In a large bowl, combine the active sourdough starter and warm water. Stir until loosely combined.
Add the bread flour and whole wheat flour to the bowl. Mix with your hands or a dough scraper until no dry flour remains. Cover and let rest for 30 minutes (autolyse).
Dissolve the sea salt in 1 tablespoon of warm water, then pour it over the dough. Squeeze and fold the dough repeatedly until the salt is fully incorporated, about 2 minutes.
Perform 4 sets of stretch-and-fold every 30 minutes over the next 2 hours: wet your hand, grab one side of the dough, stretch it up, and fold it over the center. Rotate the bowl and repeat all four sides. This is one set.
After the final fold, cover the bowl and allow the dough to bulk ferment at room temperature (70 to 75 degrees F) for an additional 2 to 4 hours, until the dough has grown by about 50 percent and looks airy and domed.
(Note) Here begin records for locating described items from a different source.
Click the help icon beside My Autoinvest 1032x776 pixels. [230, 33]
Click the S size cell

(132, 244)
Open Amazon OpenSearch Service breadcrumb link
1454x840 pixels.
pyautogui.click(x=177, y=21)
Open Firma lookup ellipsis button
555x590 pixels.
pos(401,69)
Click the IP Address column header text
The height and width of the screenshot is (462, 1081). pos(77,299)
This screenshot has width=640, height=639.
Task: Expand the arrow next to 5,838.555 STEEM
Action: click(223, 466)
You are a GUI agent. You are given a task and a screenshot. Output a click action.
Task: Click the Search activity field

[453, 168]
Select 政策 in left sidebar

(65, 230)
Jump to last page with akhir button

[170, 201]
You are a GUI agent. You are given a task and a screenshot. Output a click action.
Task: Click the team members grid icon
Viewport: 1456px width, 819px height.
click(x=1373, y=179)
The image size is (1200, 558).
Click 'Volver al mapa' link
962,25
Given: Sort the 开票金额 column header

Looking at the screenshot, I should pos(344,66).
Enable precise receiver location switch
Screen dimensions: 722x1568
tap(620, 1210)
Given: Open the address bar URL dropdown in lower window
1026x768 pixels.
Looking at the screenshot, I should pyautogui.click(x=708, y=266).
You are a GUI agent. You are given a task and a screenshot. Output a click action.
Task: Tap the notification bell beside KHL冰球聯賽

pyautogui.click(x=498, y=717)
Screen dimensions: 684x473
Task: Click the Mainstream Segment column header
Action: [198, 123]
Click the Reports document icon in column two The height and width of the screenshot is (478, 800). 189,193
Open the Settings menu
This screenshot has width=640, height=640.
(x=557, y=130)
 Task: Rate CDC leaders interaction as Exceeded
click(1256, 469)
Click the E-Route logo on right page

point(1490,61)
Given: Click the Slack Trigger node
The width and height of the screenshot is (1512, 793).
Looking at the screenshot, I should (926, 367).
Turn the dough onto an unfloured surface. Gently shape it into a round or oval loaf using a bench scraper, building surface tension as you drag it toward you.
Place the shaped loaf seam-side up into a floured proofing basket (banneton) or a bowl lined with a well-floured kitchen towel. Cover and refrigerate for 8 to 16 hours for a cold proof.
When ready to bake, place a Dutch oven with its lid in the oven and preheat to 500 degrees F (260 degrees C) for at least 45 minutes.
Remove the dough from the refrigerator. Cut a piece of parchment paper and place it over the banneton. Flip the dough onto the parchment so the smooth side faces up.
Score the dough with a sharp lame or razor blade at a 30-degree angle, making one confident slash about 0.5 inches deep.
Carefully lower the dough (on the parchment) into the screaming-hot Dutch oven. Put the lid on and bake for 20 minutes.
Remove the lid and reduce the oven temperature to 450 degrees F (230 degrees C). Continue baking for 20 to 25 minutes until the crust is deep mahogany brown.
Lift the bread out using the parchment and transfer to a wire rack. Wait at least 1 hour before slicing so the crumb sets properly.
Once you have the master loaf down, the real fun begins. Here are a few directions worth exploring:
Sourdough baking is one of those skills that genuinely compounds. Each loaf teaches you something the last one could not. Start with this recipe, pay attention, and before long you will be the person your friends text when they want to know how to get that perfect crust.